▶ _Exercise_: Return the data verbatim, without pictures.

Start of Material for the task

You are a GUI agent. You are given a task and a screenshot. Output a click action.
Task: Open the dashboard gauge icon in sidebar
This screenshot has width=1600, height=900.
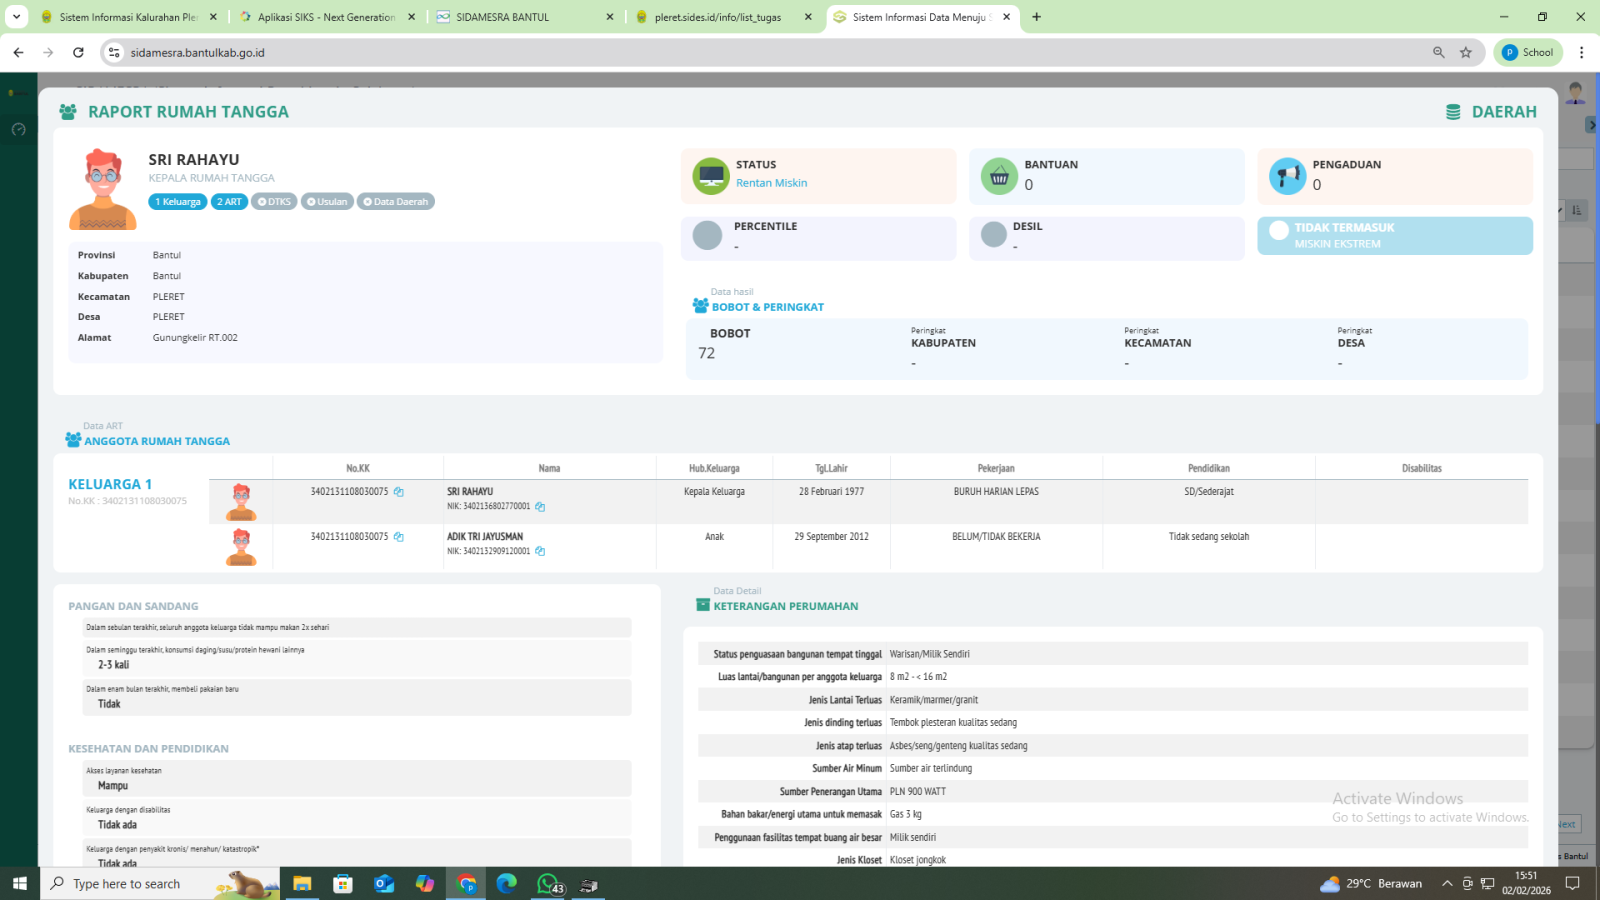tap(18, 130)
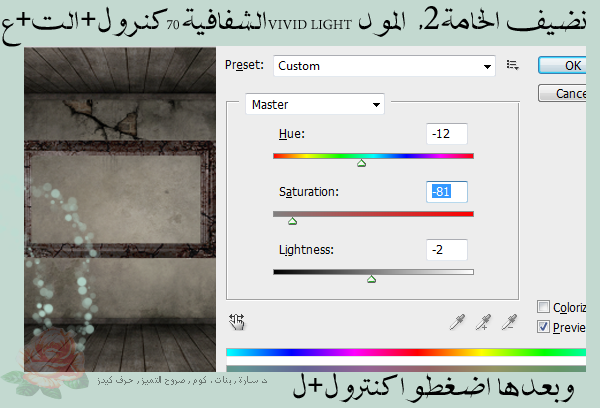Viewport: 600px width, 408px height.
Task: Click the Saturation slider handle
Action: click(292, 221)
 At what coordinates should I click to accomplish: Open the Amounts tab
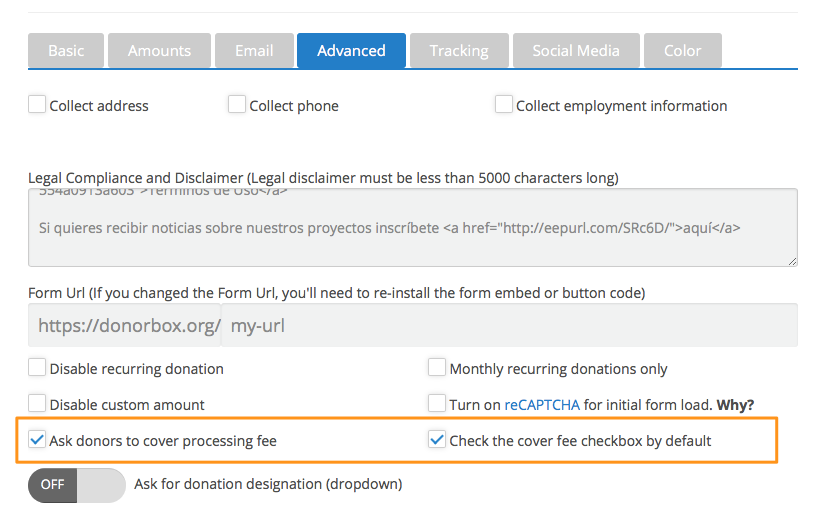tap(159, 50)
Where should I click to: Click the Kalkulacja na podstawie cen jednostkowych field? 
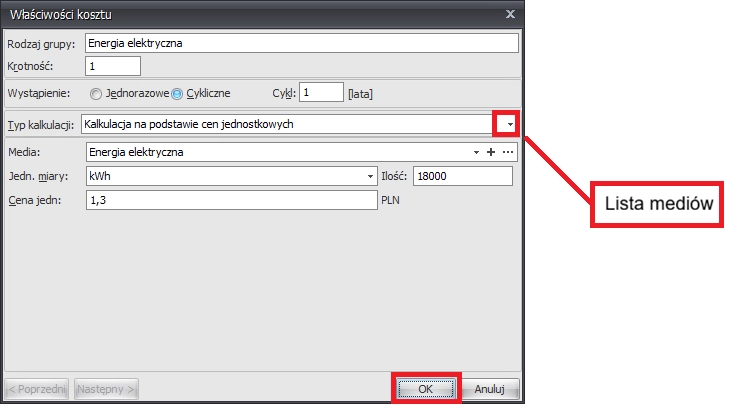tap(288, 124)
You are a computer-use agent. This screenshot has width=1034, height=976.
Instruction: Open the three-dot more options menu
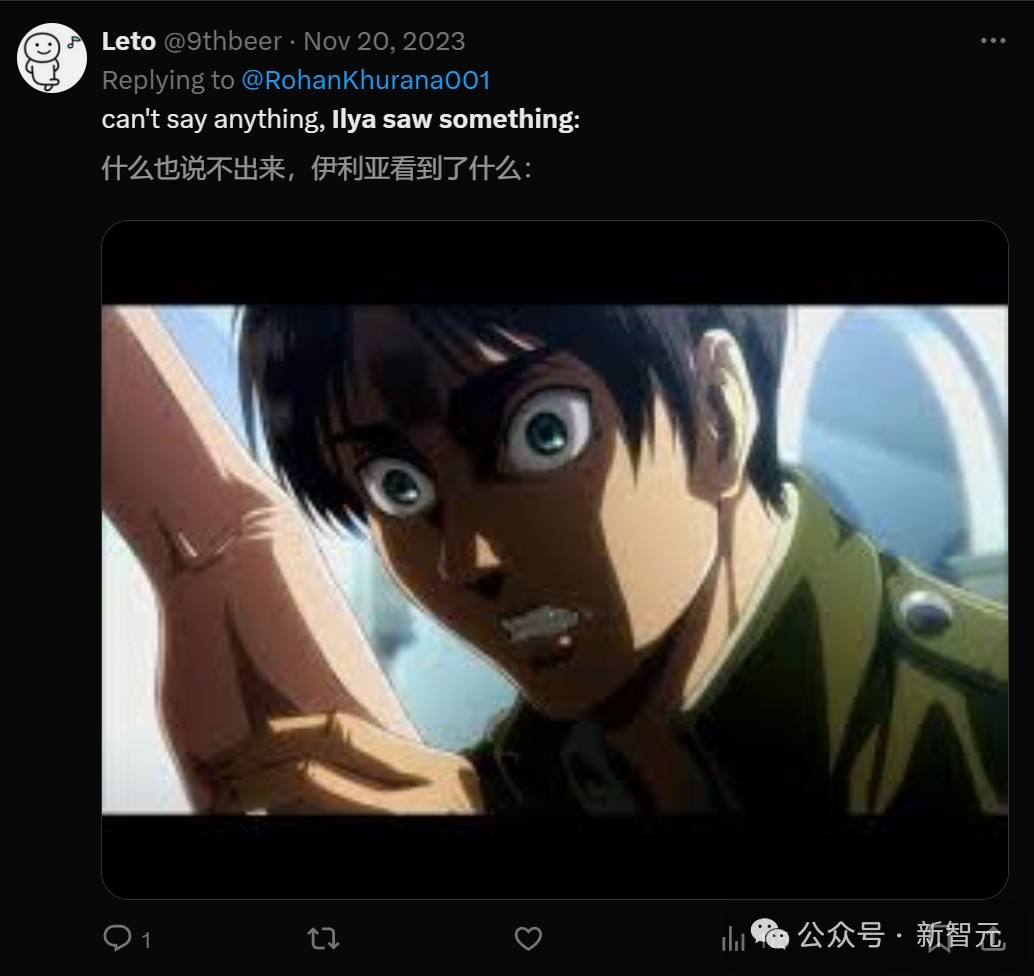click(993, 41)
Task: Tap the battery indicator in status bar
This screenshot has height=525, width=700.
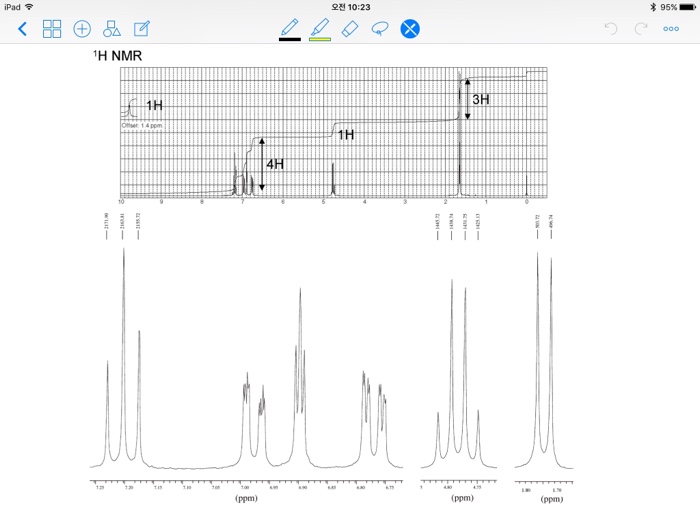Action: (685, 6)
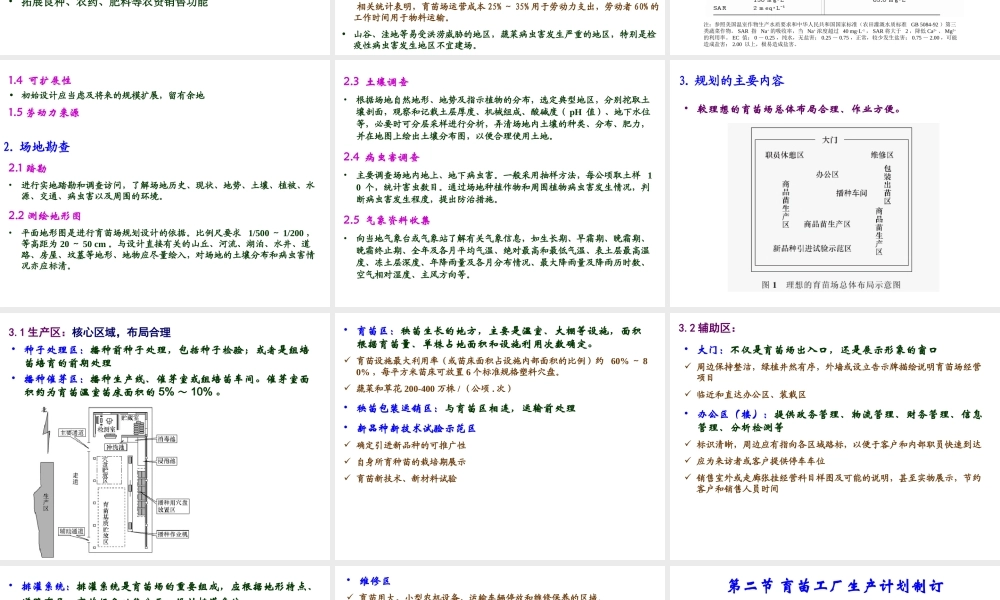Screen dimensions: 1000x600
Task: Click the 2.3 土壤调查 heading
Action: coord(373,81)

End of Material for the task

▶ _Solved exercise_:
You are a GUI agent. You are given a task and a screenshot. Output a click action.
Task: Open the dashboard gauge icon in sidebar
This screenshot has width=1600, height=900.
tap(18, 130)
Viewport: 600px width, 408px height.
Task: Click the Saturation slider handle
Action: click(292, 221)
 At what coordinates should I click to accomplish: Open the Amounts tab
tap(159, 50)
Where should I click to: Click the Kalkulacja na podstawie cen jednostkowych field? 
tap(288, 124)
You are a computer-use agent. This screenshot has width=1034, height=976.
Instruction: Open the three-dot more options menu
click(993, 41)
Task: Tap the battery indicator in status bar
This screenshot has height=525, width=700.
Action: (685, 6)
Screen dimensions: 1000x600
Task: Click the 2.3 土壤调查 heading
Action: coord(373,81)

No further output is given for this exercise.